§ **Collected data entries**
****

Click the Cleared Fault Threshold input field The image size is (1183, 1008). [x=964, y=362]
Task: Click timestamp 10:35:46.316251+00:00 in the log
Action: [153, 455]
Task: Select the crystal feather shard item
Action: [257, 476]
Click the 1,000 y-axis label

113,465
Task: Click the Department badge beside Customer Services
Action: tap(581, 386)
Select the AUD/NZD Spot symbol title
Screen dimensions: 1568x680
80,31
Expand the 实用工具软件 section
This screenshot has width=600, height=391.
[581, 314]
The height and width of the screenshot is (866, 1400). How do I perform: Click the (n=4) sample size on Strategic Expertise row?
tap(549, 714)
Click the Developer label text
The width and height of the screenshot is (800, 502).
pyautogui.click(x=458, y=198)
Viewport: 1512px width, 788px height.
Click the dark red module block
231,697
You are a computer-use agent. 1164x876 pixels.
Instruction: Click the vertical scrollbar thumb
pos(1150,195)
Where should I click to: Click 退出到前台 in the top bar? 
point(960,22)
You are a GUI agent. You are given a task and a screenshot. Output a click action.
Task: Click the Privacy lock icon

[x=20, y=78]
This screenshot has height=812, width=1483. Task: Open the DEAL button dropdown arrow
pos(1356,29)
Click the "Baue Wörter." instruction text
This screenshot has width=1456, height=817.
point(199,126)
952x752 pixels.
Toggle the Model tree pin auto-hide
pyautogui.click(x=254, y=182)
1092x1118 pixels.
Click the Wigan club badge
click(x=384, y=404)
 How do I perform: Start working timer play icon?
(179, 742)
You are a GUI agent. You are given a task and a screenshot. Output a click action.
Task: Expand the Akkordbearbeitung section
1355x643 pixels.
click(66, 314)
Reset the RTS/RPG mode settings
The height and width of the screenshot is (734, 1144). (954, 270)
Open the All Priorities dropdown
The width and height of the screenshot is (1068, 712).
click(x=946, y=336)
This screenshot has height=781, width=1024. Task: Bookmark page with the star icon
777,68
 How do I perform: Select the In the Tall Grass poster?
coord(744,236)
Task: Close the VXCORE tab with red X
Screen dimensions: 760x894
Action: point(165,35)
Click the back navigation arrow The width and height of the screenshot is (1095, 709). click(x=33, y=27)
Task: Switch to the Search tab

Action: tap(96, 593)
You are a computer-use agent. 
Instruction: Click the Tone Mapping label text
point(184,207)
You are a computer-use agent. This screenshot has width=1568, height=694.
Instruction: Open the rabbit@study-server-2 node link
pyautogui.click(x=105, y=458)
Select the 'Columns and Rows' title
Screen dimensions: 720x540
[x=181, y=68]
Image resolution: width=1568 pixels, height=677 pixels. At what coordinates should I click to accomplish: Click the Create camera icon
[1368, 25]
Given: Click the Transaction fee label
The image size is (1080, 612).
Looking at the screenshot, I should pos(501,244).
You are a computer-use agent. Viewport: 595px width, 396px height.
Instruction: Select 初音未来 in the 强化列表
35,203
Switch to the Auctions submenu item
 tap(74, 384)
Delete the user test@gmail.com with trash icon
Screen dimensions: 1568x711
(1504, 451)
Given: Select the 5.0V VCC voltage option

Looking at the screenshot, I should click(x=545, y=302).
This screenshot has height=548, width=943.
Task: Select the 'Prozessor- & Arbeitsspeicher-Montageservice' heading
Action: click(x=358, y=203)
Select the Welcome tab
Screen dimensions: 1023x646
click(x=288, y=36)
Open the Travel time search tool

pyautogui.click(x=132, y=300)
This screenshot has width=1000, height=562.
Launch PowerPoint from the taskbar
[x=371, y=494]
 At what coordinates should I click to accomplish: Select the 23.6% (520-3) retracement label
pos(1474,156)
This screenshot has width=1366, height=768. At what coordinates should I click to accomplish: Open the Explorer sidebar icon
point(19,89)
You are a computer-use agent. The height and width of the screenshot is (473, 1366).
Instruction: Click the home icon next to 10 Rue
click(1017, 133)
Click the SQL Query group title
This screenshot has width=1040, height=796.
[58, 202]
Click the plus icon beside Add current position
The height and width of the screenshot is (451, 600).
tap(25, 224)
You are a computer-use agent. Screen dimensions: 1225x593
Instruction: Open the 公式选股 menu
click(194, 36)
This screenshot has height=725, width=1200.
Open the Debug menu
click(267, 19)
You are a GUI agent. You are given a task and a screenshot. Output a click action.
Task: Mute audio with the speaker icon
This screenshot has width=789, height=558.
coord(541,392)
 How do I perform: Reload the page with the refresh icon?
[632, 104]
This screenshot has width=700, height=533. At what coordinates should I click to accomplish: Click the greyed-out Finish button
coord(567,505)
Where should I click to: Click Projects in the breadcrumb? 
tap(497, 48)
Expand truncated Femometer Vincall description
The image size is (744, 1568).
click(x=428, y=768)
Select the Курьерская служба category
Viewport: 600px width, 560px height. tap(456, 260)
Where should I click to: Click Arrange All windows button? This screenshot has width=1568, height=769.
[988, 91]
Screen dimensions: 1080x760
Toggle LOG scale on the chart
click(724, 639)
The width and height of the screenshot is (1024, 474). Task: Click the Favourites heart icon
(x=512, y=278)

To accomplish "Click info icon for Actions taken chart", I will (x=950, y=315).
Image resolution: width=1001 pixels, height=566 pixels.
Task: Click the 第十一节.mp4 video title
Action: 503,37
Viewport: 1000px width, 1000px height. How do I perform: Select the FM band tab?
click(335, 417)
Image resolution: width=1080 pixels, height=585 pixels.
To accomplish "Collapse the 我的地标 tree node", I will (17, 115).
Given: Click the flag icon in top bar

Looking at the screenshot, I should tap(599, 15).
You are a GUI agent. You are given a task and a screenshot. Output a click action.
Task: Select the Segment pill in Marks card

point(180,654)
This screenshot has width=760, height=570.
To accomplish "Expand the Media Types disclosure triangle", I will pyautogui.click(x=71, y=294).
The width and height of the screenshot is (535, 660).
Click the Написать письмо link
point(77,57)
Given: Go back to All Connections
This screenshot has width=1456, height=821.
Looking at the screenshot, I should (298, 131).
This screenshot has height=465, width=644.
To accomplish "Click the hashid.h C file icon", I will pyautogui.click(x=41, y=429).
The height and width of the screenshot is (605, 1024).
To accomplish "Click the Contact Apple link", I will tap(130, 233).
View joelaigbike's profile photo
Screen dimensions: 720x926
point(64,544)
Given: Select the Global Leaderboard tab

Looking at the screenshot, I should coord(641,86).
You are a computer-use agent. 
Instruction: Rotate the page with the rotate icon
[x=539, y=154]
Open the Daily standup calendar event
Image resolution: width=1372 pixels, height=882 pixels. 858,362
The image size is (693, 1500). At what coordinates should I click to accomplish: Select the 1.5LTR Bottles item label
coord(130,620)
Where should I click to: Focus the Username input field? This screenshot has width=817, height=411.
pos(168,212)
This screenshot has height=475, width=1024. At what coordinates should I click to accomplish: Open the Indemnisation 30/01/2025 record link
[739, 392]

****

§ **Work required**
Looking over the records, find each line with the word "Expand" and copy it.

§ **Answer box**
Expand the 实用工具软件 section
Task: Expand the Akkordbearbeitung section
Expand truncated Femometer Vincall description
To accomplish "Expand the Media Types disclosure triangle", I will pyautogui.click(x=71, y=294).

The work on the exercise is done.